[Dataset records]
** START **
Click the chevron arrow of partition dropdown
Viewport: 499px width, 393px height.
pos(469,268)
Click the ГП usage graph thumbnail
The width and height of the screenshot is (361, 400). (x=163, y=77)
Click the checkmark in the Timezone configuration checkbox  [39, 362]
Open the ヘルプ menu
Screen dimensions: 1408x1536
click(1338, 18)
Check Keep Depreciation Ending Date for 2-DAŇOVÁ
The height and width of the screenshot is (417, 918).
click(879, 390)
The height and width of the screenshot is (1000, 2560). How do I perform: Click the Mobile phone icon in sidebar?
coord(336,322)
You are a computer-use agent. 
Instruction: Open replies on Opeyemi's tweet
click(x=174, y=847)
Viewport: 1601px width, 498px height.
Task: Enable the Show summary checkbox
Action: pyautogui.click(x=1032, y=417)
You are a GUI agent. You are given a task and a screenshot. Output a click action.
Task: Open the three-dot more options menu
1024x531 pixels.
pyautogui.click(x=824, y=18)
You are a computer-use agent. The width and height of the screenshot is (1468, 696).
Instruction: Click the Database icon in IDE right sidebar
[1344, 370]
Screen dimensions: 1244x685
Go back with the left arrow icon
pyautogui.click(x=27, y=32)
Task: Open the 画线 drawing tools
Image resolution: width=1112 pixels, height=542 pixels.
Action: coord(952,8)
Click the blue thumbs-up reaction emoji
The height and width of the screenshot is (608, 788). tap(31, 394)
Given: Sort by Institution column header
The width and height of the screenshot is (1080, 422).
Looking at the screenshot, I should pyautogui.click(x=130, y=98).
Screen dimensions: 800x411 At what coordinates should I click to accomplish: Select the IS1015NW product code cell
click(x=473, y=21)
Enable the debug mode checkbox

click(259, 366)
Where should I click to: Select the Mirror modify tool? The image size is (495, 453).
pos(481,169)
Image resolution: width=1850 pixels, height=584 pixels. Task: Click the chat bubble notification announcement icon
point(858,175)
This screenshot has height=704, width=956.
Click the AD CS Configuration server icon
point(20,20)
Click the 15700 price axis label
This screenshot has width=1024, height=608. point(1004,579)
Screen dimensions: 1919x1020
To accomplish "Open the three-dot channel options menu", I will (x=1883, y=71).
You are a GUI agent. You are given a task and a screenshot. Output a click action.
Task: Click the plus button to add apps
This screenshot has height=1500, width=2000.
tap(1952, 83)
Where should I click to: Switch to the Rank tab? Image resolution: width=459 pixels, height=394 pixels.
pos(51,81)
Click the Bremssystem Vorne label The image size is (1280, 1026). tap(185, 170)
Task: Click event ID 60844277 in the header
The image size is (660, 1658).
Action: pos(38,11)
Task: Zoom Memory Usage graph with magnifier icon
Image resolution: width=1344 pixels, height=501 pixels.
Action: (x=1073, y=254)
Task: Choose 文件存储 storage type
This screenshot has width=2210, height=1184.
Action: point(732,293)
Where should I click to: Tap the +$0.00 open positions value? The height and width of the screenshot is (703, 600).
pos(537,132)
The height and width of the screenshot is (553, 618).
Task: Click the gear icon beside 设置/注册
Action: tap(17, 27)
** END **
■ **Problem to work on**
Please reproduce the items above word for word, from the first line through the line containing "pyautogui.click(x=824, y=18)", including both ends.

■ **Correct response**
Click the chevron arrow of partition dropdown
Viewport: 499px width, 393px height.
pos(469,268)
Click the ГП usage graph thumbnail
The width and height of the screenshot is (361, 400). (x=163, y=77)
Click the checkmark in the Timezone configuration checkbox  [39, 362]
Open the ヘルプ menu
Screen dimensions: 1408x1536
click(1338, 18)
Check Keep Depreciation Ending Date for 2-DAŇOVÁ
The height and width of the screenshot is (417, 918).
click(879, 390)
The height and width of the screenshot is (1000, 2560). How do I perform: Click the Mobile phone icon in sidebar?
coord(336,322)
You are a computer-use agent. 
Instruction: Open replies on Opeyemi's tweet
click(x=174, y=847)
Viewport: 1601px width, 498px height.
Task: Enable the Show summary checkbox
Action: pyautogui.click(x=1032, y=417)
You are a GUI agent. You are given a task and a screenshot. Output a click action.
Task: Open the three-dot more options menu
1024x531 pixels.
pyautogui.click(x=824, y=18)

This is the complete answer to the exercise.